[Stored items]
--- START ---

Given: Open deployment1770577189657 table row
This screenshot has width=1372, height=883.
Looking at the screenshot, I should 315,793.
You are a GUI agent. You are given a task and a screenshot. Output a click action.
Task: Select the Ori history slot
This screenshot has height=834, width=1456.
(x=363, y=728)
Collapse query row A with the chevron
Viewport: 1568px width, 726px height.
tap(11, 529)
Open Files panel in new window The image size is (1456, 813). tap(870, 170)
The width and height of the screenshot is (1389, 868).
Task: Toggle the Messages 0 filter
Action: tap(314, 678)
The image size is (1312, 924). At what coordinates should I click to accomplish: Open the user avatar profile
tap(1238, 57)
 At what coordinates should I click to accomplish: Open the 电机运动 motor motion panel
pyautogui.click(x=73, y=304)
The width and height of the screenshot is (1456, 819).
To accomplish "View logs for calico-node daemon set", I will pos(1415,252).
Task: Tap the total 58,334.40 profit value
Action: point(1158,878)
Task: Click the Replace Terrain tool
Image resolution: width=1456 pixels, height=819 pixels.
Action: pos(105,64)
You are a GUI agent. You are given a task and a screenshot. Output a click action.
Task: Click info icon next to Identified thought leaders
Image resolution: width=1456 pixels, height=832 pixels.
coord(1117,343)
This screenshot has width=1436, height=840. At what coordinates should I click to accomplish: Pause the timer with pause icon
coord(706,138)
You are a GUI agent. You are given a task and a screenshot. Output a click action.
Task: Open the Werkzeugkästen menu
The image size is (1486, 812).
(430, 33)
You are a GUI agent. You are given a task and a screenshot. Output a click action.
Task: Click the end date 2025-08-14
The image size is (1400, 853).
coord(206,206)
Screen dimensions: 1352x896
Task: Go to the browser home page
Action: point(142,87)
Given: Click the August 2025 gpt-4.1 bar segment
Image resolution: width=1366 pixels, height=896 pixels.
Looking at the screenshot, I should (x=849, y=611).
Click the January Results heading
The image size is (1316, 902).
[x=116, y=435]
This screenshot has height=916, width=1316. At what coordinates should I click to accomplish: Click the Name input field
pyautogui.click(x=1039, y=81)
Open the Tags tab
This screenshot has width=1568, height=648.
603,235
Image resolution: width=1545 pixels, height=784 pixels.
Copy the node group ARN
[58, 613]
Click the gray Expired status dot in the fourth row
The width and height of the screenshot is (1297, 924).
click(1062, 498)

--- END ---

Brief: Word for word, write out all the lines shown above.

Answer box:
Given: Open deployment1770577189657 table row
This screenshot has width=1372, height=883.
Looking at the screenshot, I should 315,793.
You are a GUI agent. You are given a task and a screenshot. Output a click action.
Task: Select the Ori history slot
This screenshot has height=834, width=1456.
(x=363, y=728)
Collapse query row A with the chevron
Viewport: 1568px width, 726px height.
tap(11, 529)
Open Files panel in new window The image size is (1456, 813). tap(870, 170)
The width and height of the screenshot is (1389, 868).
Task: Toggle the Messages 0 filter
Action: tap(314, 678)
The image size is (1312, 924). At what coordinates should I click to accomplish: Open the user avatar profile
tap(1238, 57)
 At what coordinates should I click to accomplish: Open the 电机运动 motor motion panel
pyautogui.click(x=73, y=304)
The width and height of the screenshot is (1456, 819).
To accomplish "View logs for calico-node daemon set", I will pos(1415,252).
Task: Tap the total 58,334.40 profit value
Action: point(1158,878)
Task: Click the Replace Terrain tool
Image resolution: width=1456 pixels, height=819 pixels.
Action: pos(105,64)
You are a GUI agent. You are given a task and a screenshot. Output a click action.
Task: Click info icon next to Identified thought leaders
Image resolution: width=1456 pixels, height=832 pixels.
coord(1117,343)
This screenshot has width=1436, height=840. At what coordinates should I click to accomplish: Pause the timer with pause icon
coord(706,138)
You are a GUI agent. You are given a task and a screenshot. Output a click action.
Task: Open the Werkzeugkästen menu
The image size is (1486, 812).
(430, 33)
You are a GUI agent. You are given a task and a screenshot. Output a click action.
Task: Click the end date 2025-08-14
The image size is (1400, 853).
coord(206,206)
Screen dimensions: 1352x896
Task: Go to the browser home page
Action: point(142,87)
Given: Click the August 2025 gpt-4.1 bar segment
Image resolution: width=1366 pixels, height=896 pixels.
Looking at the screenshot, I should (x=849, y=611).
Click the January Results heading
The image size is (1316, 902).
[x=116, y=435]
This screenshot has height=916, width=1316. At what coordinates should I click to accomplish: Click the Name input field
pyautogui.click(x=1039, y=81)
Open the Tags tab
This screenshot has width=1568, height=648.
603,235
Image resolution: width=1545 pixels, height=784 pixels.
Copy the node group ARN
[58, 613]
Click the gray Expired status dot in the fourth row
The width and height of the screenshot is (1297, 924).
click(1062, 498)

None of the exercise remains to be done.